En prônant la modestie, ne condamne-t-on pas ceux qu’on éduque à rester éternellement en retrait, voire à devenir d’éternels « loosers » ? Y aurait-il, en 2021, quelque chose à gagner, à part quelques quolibets, en étant modeste ? À l’heure où un philosophe comme Michael Sandel interroge « la tyrannie du mérite » qui figerait et légitimerait la répartition des places dans la société, créant une forme d’hybris chez les gagnants du système, retour sur les enseignements de quelques grands philosophes. La modestie n’est pas absence d’ambition, mais refus de l’excès. On pourrait la définir comme la retenue dans l’appréciation de soi. Elle concerne le rapport de soi à soi, avant de définir une certaine façon de se situer par rapport aux autres. Ne pas se prétendre, et d’abord ne pas se croire meilleur, ou plus fort, que ce que l’on est. Être modeste, c’est avoir le sens de la « juste mesure ».

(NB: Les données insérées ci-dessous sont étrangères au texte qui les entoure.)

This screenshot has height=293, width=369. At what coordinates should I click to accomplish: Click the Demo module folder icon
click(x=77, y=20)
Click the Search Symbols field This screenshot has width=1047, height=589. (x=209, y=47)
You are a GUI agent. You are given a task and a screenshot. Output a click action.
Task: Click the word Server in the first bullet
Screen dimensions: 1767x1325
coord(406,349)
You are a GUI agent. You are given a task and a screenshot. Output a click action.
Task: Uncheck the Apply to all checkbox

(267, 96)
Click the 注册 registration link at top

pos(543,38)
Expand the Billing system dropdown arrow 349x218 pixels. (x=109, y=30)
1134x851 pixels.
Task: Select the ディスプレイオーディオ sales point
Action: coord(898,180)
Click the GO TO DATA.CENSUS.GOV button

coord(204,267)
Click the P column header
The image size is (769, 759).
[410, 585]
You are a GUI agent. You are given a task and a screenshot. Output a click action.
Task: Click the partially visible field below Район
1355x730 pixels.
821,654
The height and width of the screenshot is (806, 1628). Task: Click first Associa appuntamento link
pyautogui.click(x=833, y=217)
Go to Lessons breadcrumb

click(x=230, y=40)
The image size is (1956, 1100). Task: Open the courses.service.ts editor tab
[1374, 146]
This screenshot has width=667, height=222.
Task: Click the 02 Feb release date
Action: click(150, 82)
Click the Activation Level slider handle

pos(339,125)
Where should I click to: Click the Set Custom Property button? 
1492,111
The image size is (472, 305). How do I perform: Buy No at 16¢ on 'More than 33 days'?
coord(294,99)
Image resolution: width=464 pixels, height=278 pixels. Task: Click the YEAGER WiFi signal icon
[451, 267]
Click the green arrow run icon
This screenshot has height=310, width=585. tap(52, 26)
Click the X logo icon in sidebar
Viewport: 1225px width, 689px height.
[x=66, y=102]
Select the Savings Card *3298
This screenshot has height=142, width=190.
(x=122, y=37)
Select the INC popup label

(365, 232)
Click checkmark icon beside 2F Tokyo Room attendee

Étymologiquement, modestie signifie précisément « mesure », et modération. Au sens qu’Aristote donne à ce terme dans son Ethique à Nicomaque, la modestie est une vertu, « consistant en une médiété… entre deux vices, l’un par excès et l’autre par défaut ». « Le vice a pour caractéristiques l’excès et le défaut, et la vertu la médiété ». La « médiété » est la « juste mesure ». Aristote en propose des figures concrètes. « L’homme prudent », autrement dit le sage, saura faire preuve de « magnanimité », juste milieu entre la vanité et l’humilité. Ou encore de « véracité », juste milieu entre la vantardise et la dépréciation de soi.
Descartes fait le même éloge de la modération dans la première règle de « sa morale par provision », qui invite à se gouverner « en toute chose suivant les opinions les plus modérées et les plus éloignées de l’excès, qui fussent communément reçues en pratique par les mieux censées de ceux avec lesquels j’aurais à vivre ». « Tout excès ayant coutume d’être mauvais », le plus « utile » est de suivre les opinions les plus modérées, qui sont « vraisemblablement les meilleures ».
La modestie, au sens de mesure et de modération, est ainsi une attitude vertueuse qui offre un gain significatif pour la « gouvernance » de sa vie, en termes à la fois d’éthique, et d’efficacité pratique. La modestie n’est pas faiblesse. Elle n’est pas résignation, mais lucidité. Un effort de lucidité qui se traduit par le refus de la prétention et de la vanité. C’est en ce sens que la mort de Socrate donne une leçon de force.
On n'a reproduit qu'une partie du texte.